Unfortunately, jumping off the ledge on a ground-floor window doesn’t solve anything.
We now hear that Germany – whose economy is now in positive territory - is offering jobs to Spanish university leavers. Well, those kids can’t find them here.
I’m clearly not equipped to write about such lofty subjects as national economies, but I have noticed that the unemployment rates are lower in Northern Spain and higher in the South.
So let’s look at Andalucía.
Our government, both the one in Madrid and the one in Andalucía, has changed the way Spain does business. You could say that the country has gone from ‘macho’ to ‘manso’ (tough to weedy) in the last seven years. You can’t speed, you can’t smoke, bullfights are all but banned, drinking is controlled and frowned upon, you can’t walk your dog on the beach, you have to observe the boy/girl boy/girl rule in your political parties, the Internet has fallen under Government control, European residents cards have been abolished (meaning, of course, that we are now obliged to carry our passports and a special police form) and all public buildings must be wheelchair accessible. All very commendable for a modern industrial state, but not much use for, at least, Andalucía, whose main industry is tourism: selling the sun and the beach to foreigners.

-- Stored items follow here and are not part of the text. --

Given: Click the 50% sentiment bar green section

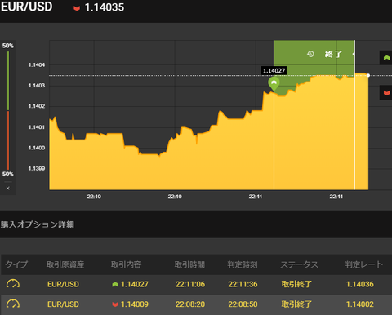Looking at the screenshot, I should [x=8, y=81].
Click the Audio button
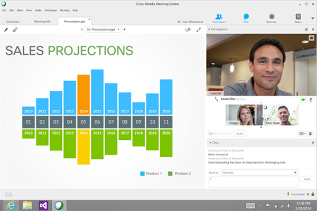The height and width of the screenshot is (211, 317). click(240, 134)
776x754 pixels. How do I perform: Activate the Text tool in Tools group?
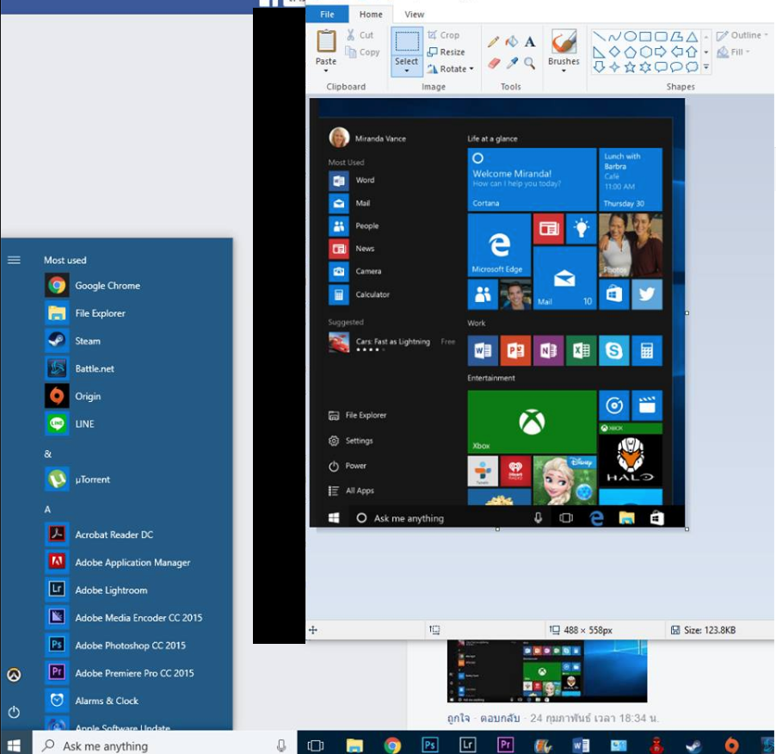pyautogui.click(x=530, y=41)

In Andalucía (unemployment at around 30%), tourism is controlled at a level which, of course, actively discourages tourism. The experts about tourism are the hoteliers, who are in reality, merely experts about hotels. Tourism here means package-tourism, even though this year’s visitors may choose some other destination next time: cheaper, boozier or just ‘different’. Here we have a new breed of controllers (and their bean-counters), and the old ways have gone. The regional government has, for example, taken over the control of our beach-bars. Now these bars, essentially a shed erected on the sand that sells cold beer and spitted sardines done on a fire, must be policed to within an inch of their life, with permanent installations, yet be dismountable come mid-October. Outside of Mojácar, which somehow continues as a bohemian resort (although not for much longer), we bring our sandy customers to places made of stainless steel, with conformity in design and waiters in white shirts and black bowties. San Tropez prices, too.

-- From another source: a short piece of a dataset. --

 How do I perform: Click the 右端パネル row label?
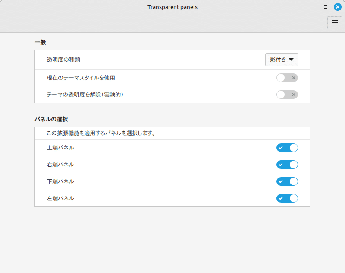point(60,165)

Jacinto Alarcón, the old mayor of Mojácar who pretty much invented the place, long before anyone in the province had thought of tourism (which might be defined as ‘bringing in money from outside, in exchange for goods which stay here’), had an idea. He wasn’t particularly interested in the summer visitors, which stimulate the local economies just as long as they are around, as much as he was in earning all-year-round income for his community. Money flowing in from abroad in a steady stream of wealth. He came up with a slogan for Mojácar ‘Veranee aquí el invierno’, which inelegantly translated means: ‘Summer your Winter Here’, or perhaps even a play on words – ‘Summer staying All Year’.

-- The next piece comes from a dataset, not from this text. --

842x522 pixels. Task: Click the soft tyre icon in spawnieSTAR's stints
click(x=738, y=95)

Today, half a century afterwards, Mojácar in the winter remains distressingly quiet. We haven’t been able to promote our winter sun. The summer one, after all, takes pretty good care of itself.
But let’s remember those killjoys in the Andalucía Government, who not only encourage alcohol controls outside the bars and restaurants, and smoking inspections inside them – thus rather destroying our reputation for a pleasant holiday destination – but who are concerned about poisoning the year-round settlements for retired people (who spend vast gouts of money in exchange for some peace and quiet) by threatening them with demolitions, and obliging them to live with hosepipes and noisy diesel generators.
The European youth, at least, the educated ones, are heading north for jobs. Europe’s seniors, who could bring in wealth and create employment here in the South, are being put off by blind politics.
Unfortunately, jumping off the ledge on a ground-floor window doesn’t solve anything.